TASK =
Nothing in the entries may change when you repeat them, and no images may appear.

RECORDS FOR PROCESSING =
·····

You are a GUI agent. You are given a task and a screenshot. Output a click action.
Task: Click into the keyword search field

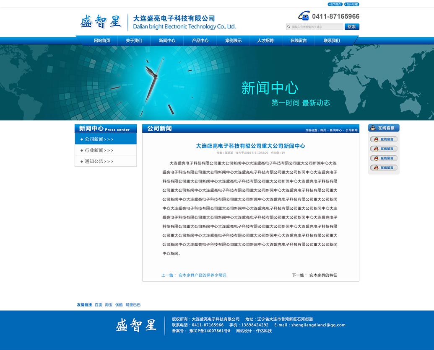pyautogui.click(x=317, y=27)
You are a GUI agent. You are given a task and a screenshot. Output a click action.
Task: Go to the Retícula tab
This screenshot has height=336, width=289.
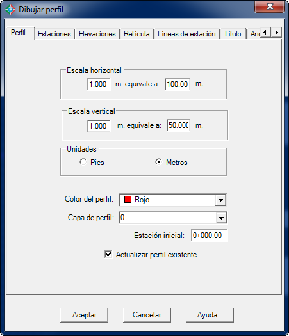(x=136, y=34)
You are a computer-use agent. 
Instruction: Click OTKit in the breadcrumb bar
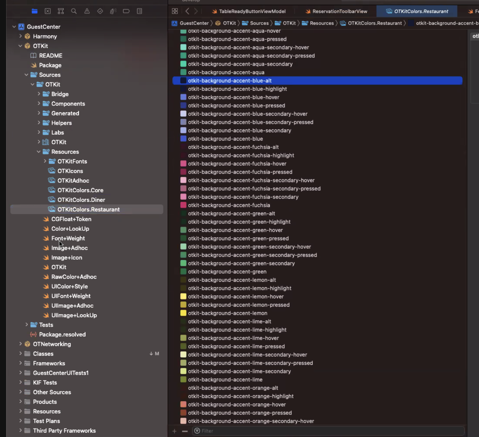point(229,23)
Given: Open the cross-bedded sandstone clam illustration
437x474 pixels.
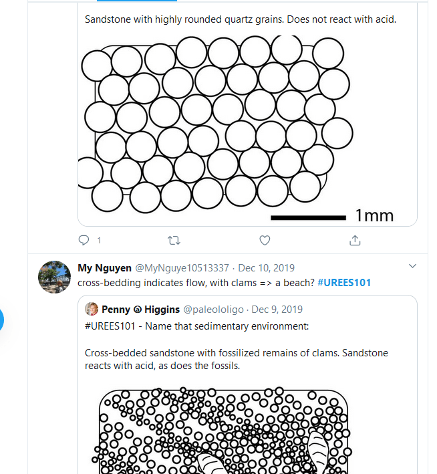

·····

WRITTEN ANSWER =
You are a GUI agent. You are given a task and a screenshot. Output a click action.
Task: Click into the keyword search field

pyautogui.click(x=317, y=27)
You are a GUI agent. You are given a task and a screenshot. Output a click action.
Task: Go to the Retícula tab
This screenshot has height=336, width=289.
(x=136, y=34)
You are a computer-use agent. 
Instruction: Click OTKit in the breadcrumb bar
point(229,23)
Given: Open the cross-bedded sandstone clam illustration
437x474 pixels.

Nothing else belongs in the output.